_REQUIRED WORK_:
Can you turn the data from the line containing "Given: Open a" through the end into a numbered list, skipping blank lines and leaving out the pictures?

(Records)
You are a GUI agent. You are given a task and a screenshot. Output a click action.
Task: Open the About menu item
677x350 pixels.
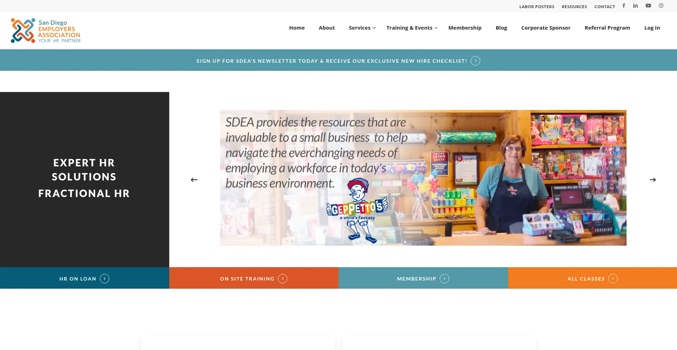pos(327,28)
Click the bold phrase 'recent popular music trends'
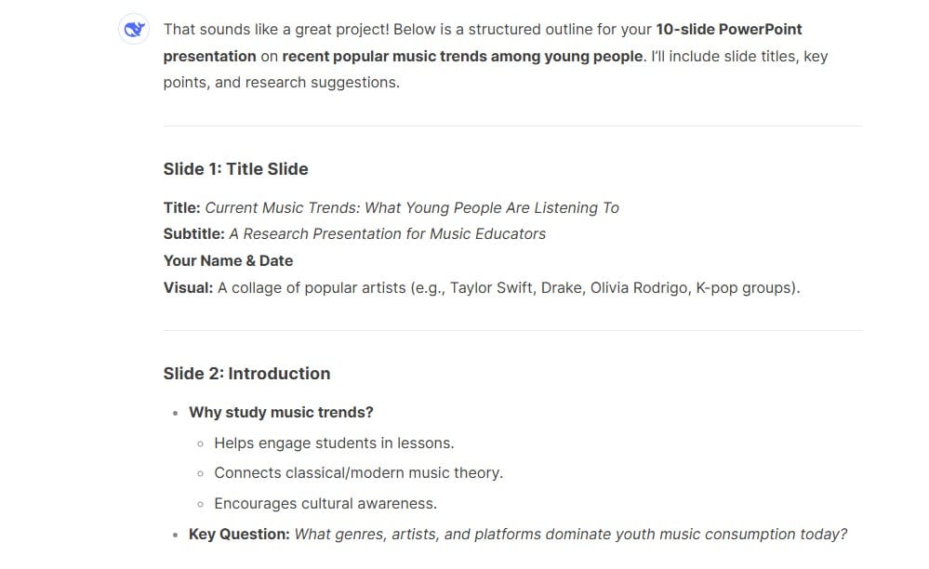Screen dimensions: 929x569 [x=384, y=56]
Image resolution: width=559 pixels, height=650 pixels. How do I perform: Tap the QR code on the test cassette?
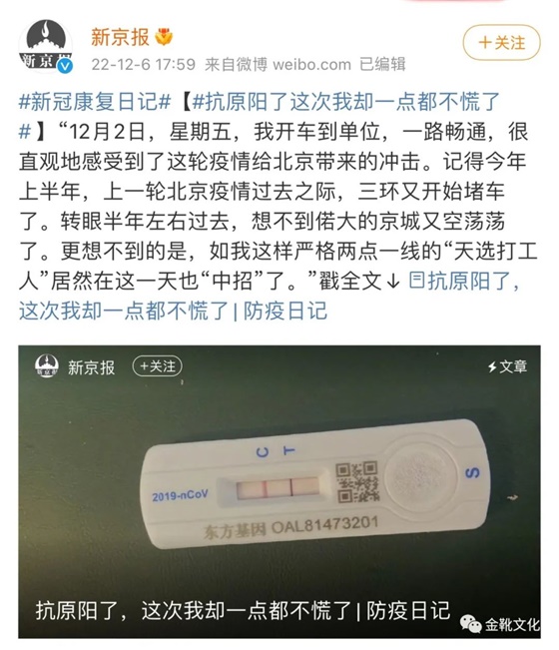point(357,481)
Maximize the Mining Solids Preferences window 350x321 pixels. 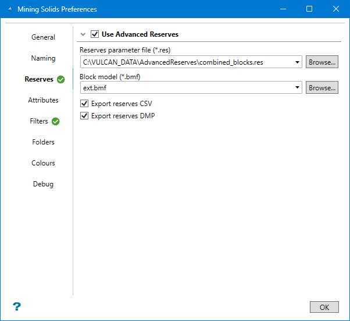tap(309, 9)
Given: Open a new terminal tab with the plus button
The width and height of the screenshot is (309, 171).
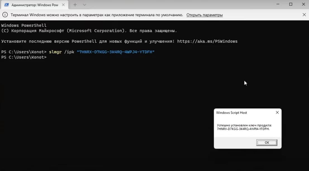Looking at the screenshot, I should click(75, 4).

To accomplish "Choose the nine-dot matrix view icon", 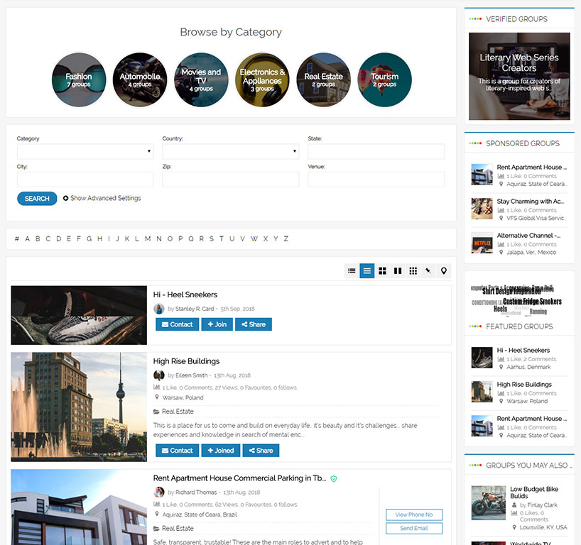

_SOLUTION TO THE EXERCISE_:
1. Given: Open a new terminal tab with the plus button
2. The width and height of the screenshot is (309, 171).
3. Looking at the screenshot, I should click(75, 4).
4. To accomplish "Choose the nine-dot matrix view icon", 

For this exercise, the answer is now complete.